* [What is expected]
Find every line in the entries below that contains the string "perform", matching case exactly, and copy each of those lines.
◇ ◇ ◇ ◇ ◇ ◇ ◇
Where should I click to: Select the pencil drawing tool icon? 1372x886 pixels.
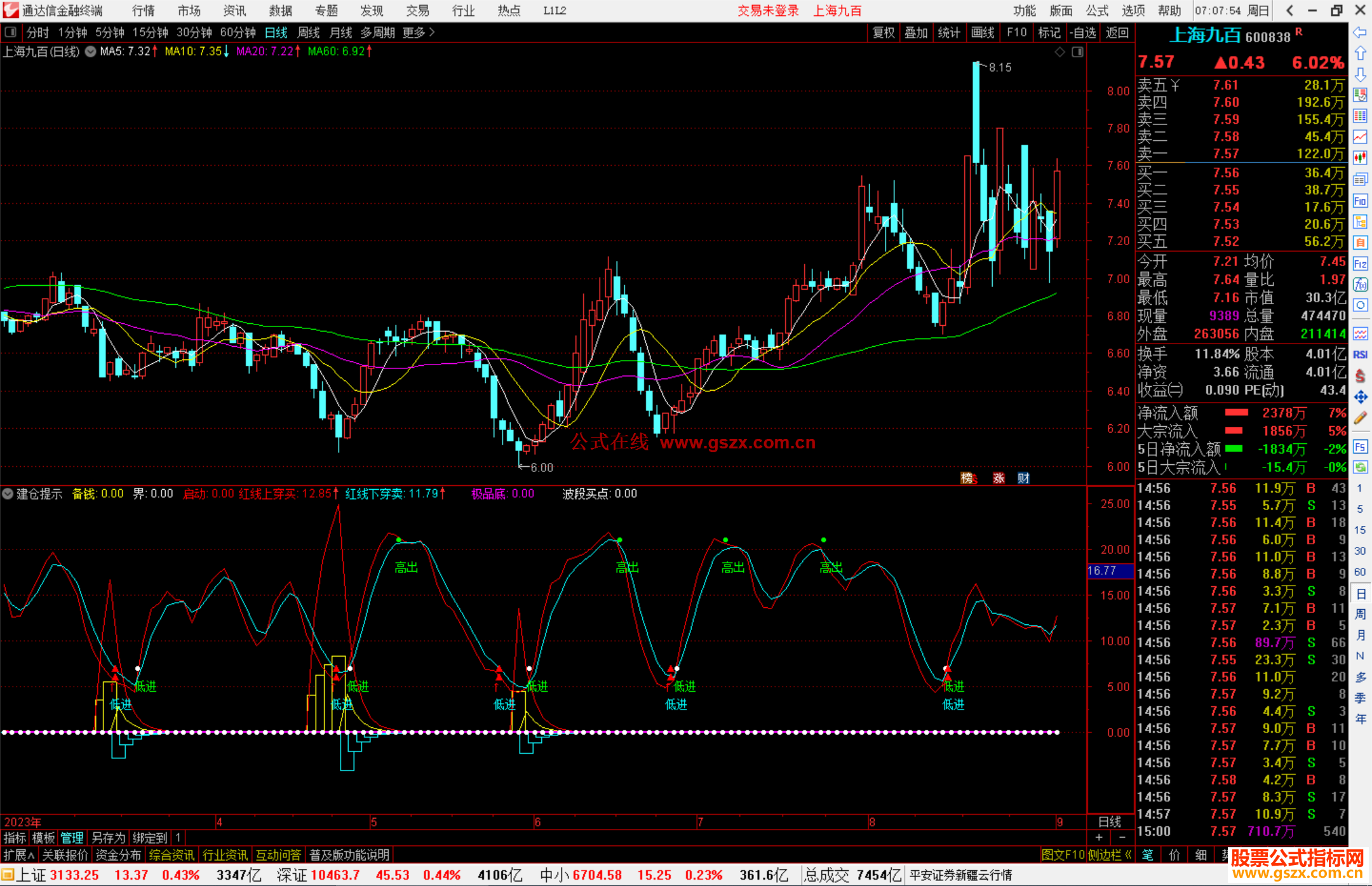point(1360,418)
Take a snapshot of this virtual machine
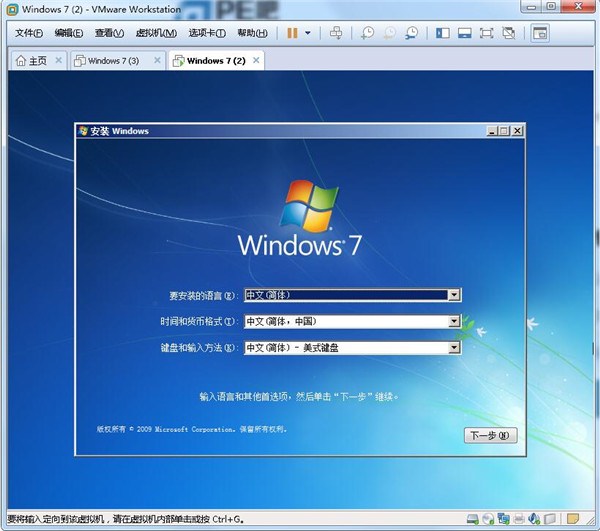 367,33
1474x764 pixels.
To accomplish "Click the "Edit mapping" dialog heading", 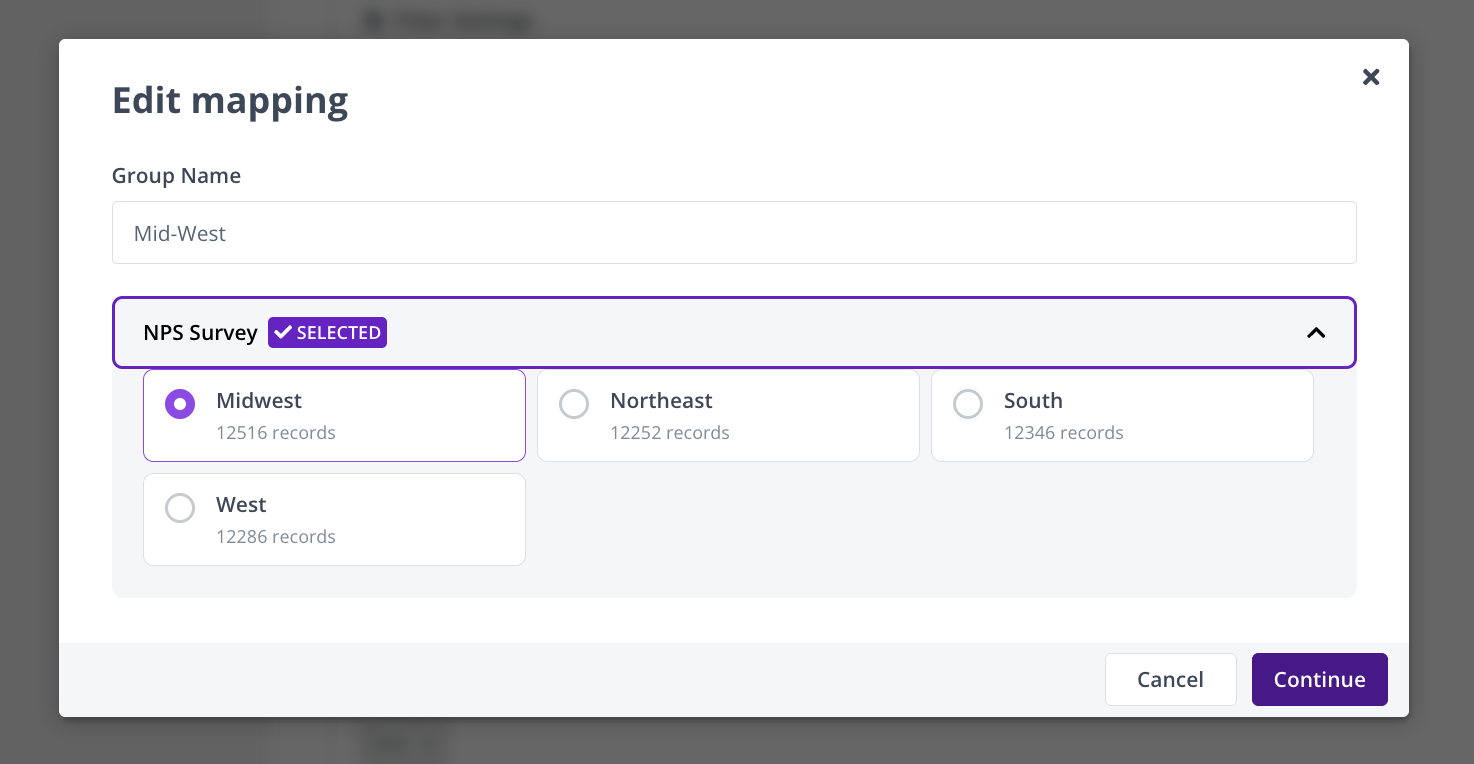I will (x=230, y=101).
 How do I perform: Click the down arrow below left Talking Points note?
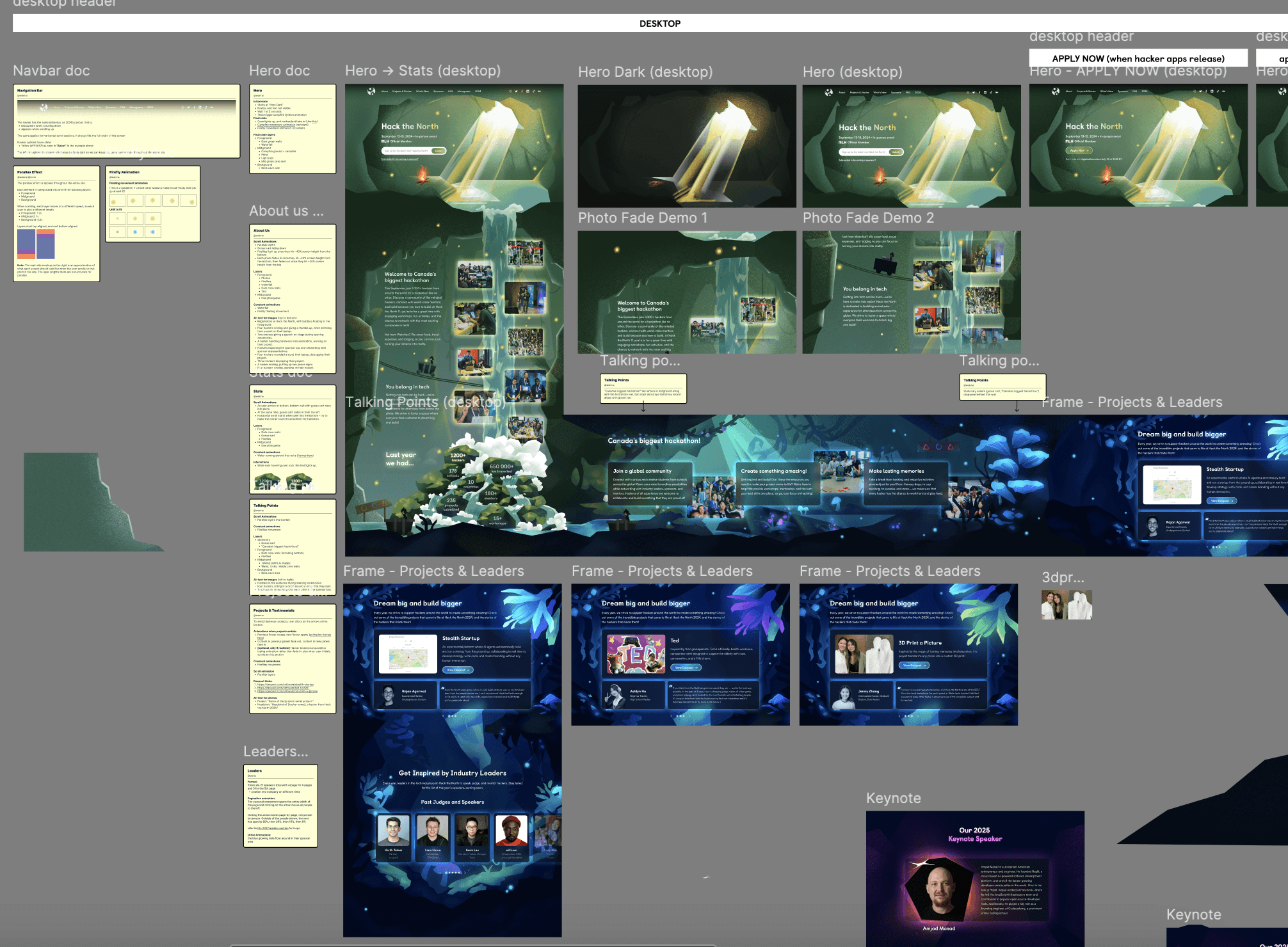pos(643,407)
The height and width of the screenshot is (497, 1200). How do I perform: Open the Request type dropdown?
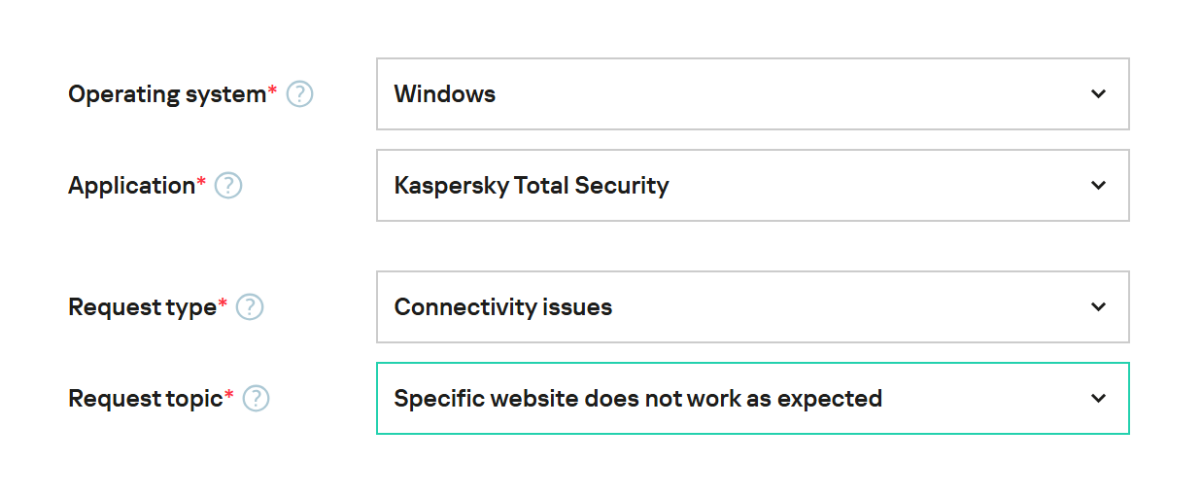752,307
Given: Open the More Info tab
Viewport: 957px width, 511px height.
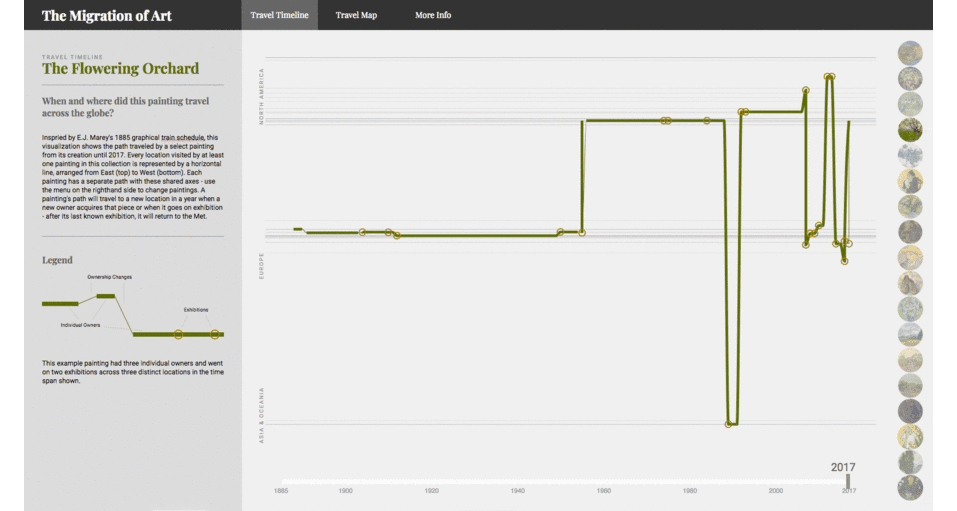Looking at the screenshot, I should (433, 15).
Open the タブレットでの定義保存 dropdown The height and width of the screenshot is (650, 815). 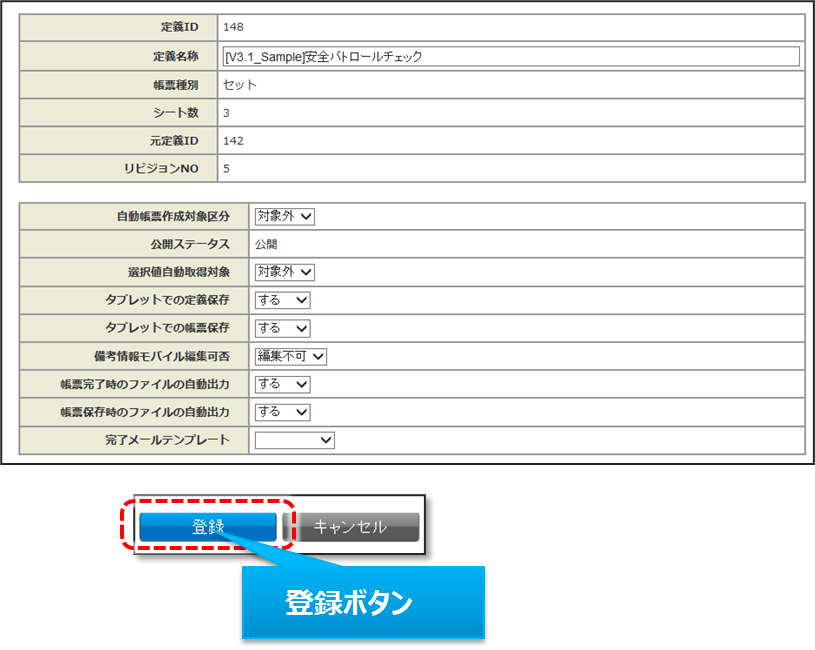click(282, 300)
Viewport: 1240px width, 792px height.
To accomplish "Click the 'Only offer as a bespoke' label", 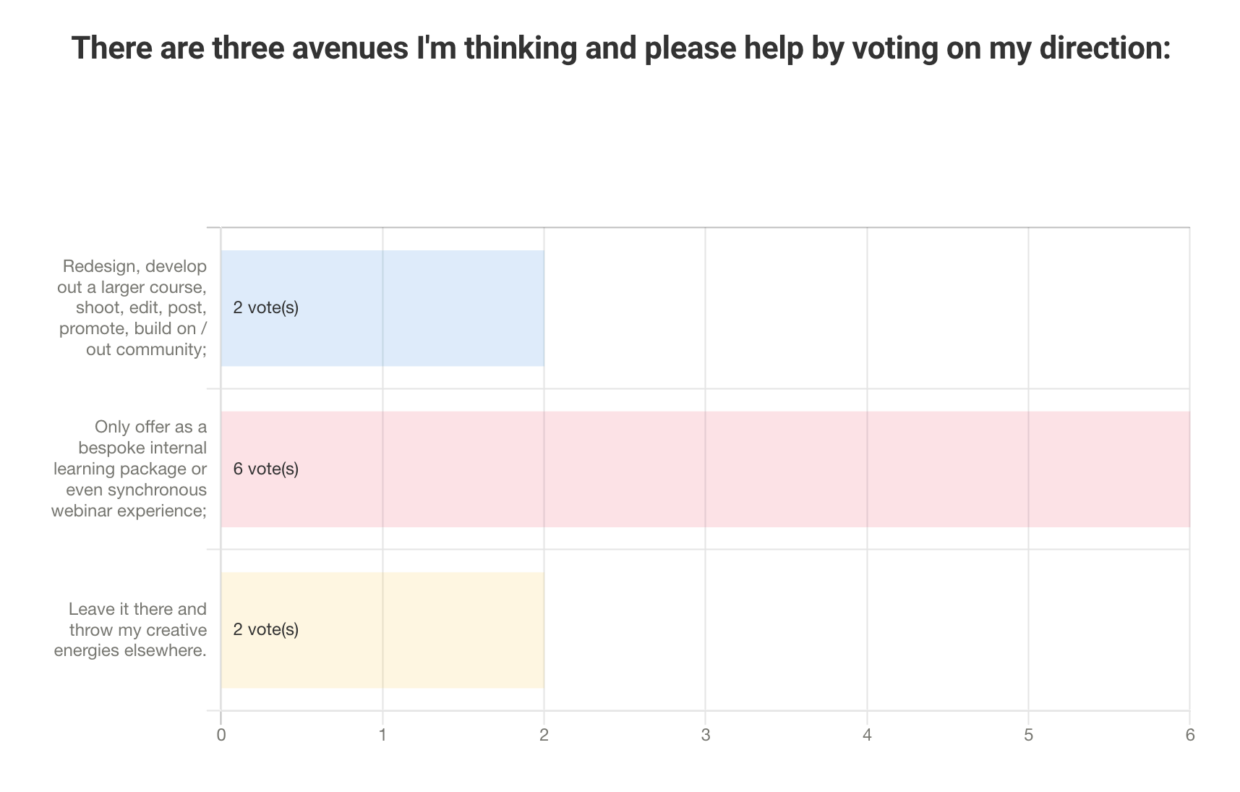I will pyautogui.click(x=130, y=469).
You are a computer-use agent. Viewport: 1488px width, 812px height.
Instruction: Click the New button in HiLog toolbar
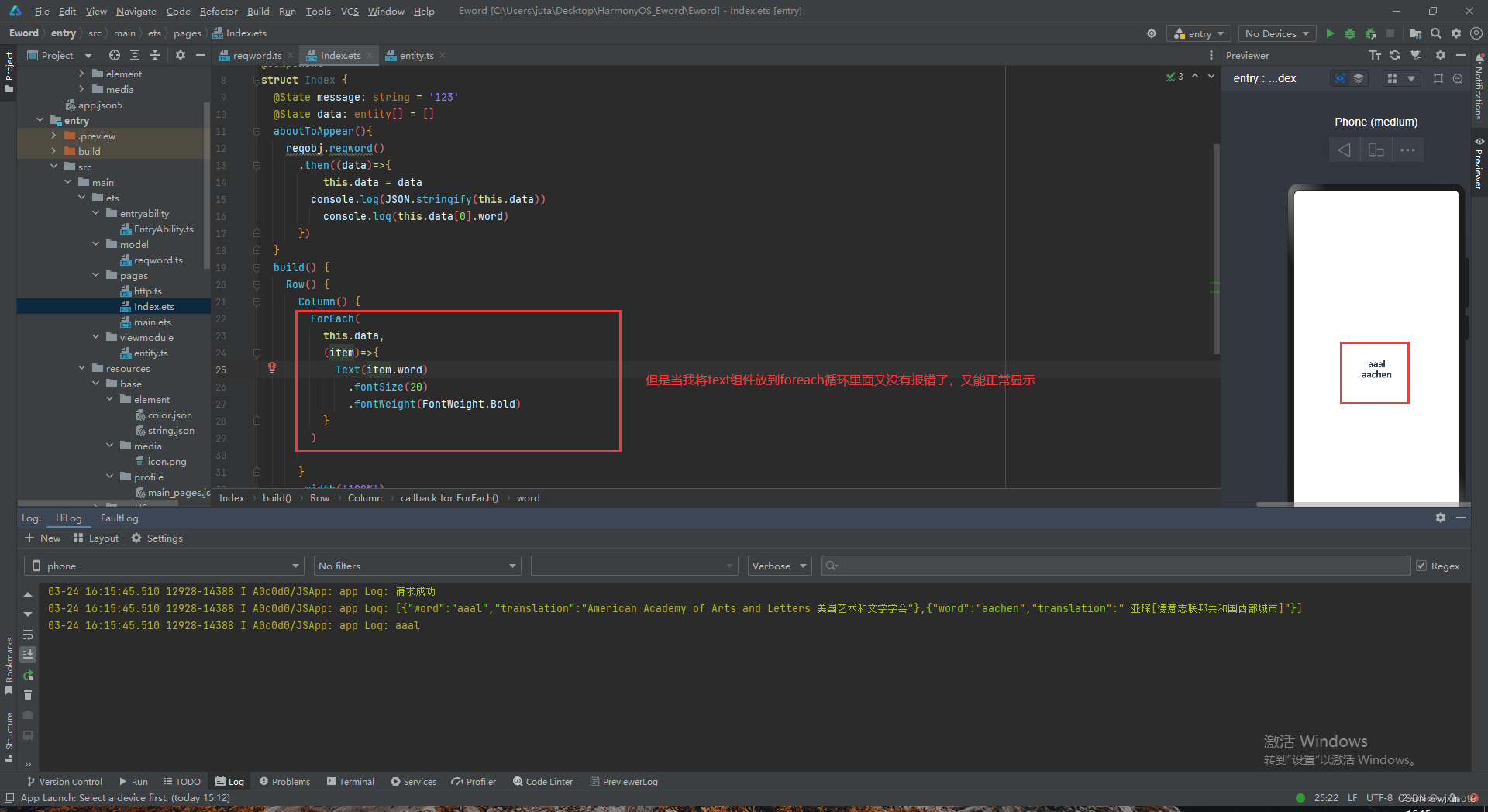tap(43, 538)
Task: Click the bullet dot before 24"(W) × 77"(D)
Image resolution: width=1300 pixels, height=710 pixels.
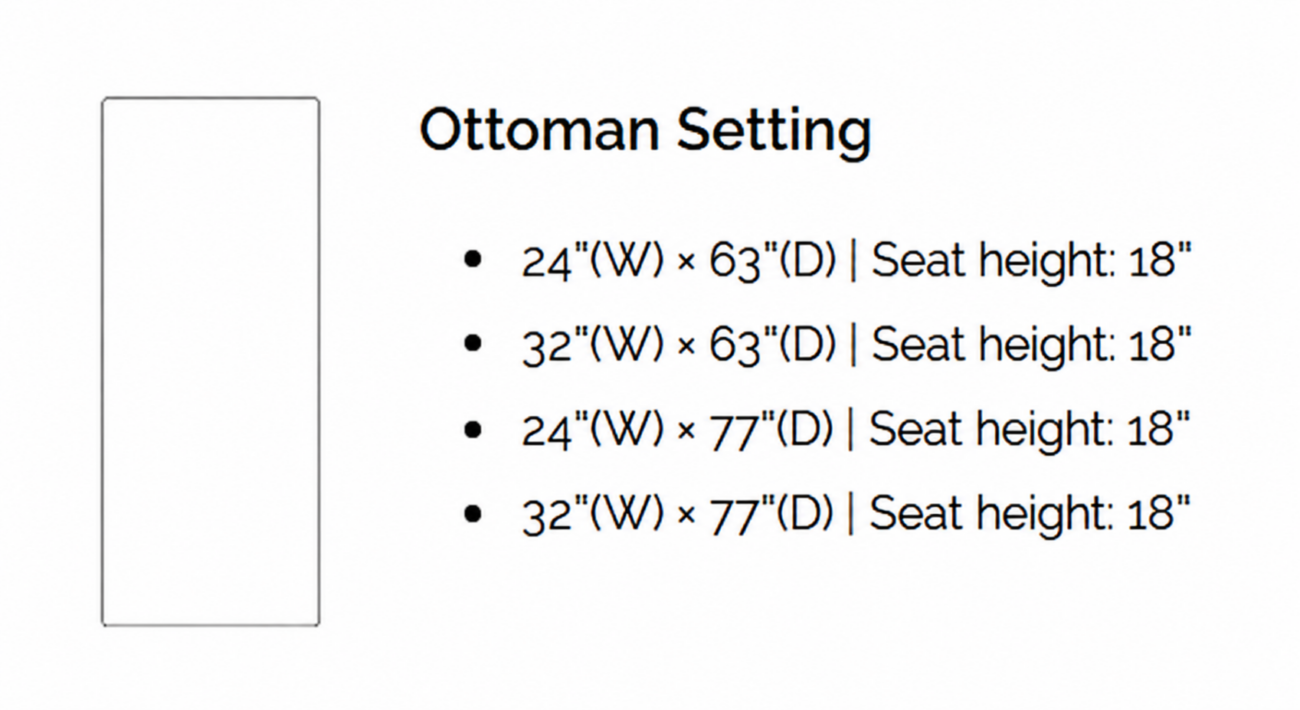Action: pyautogui.click(x=474, y=429)
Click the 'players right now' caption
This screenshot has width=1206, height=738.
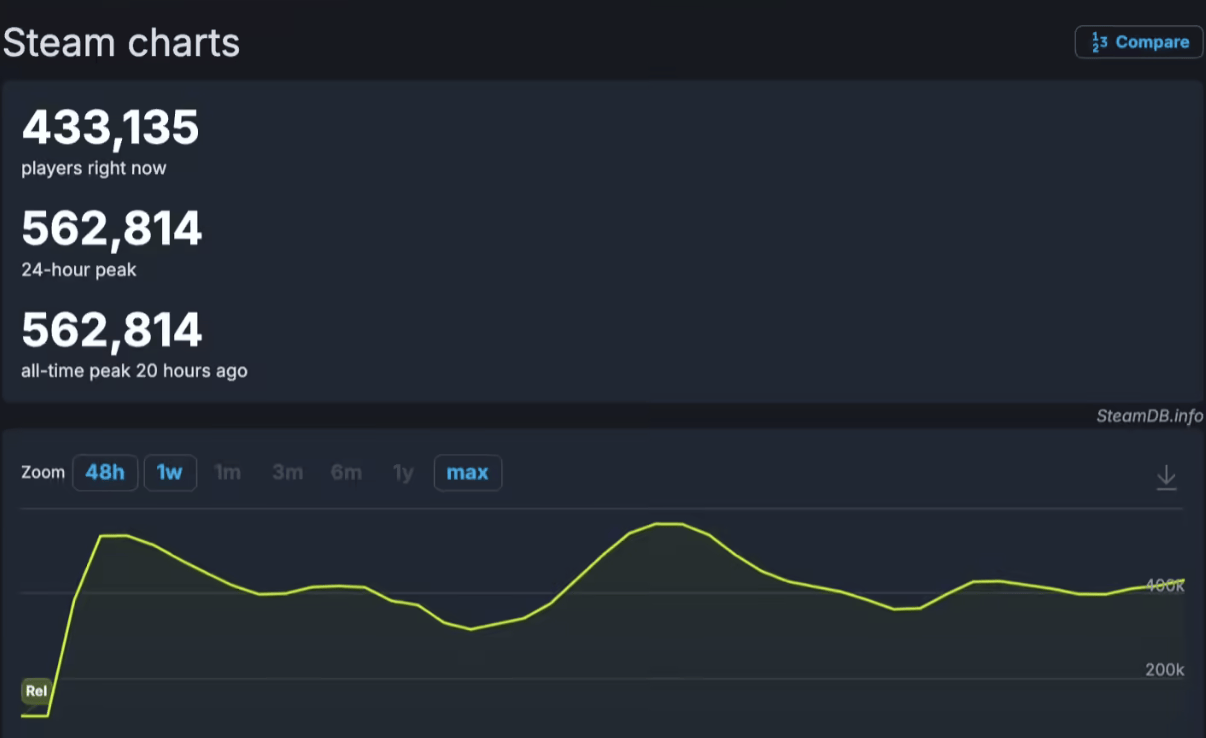click(94, 169)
◇ ◇ ◇ ◇ ◇ ◇ ◇
* [Answer below]
 How do I perform: Click the down arrow below left Talking Points note?
The height and width of the screenshot is (497, 1200). How do I perform: Open the Request type dropdown?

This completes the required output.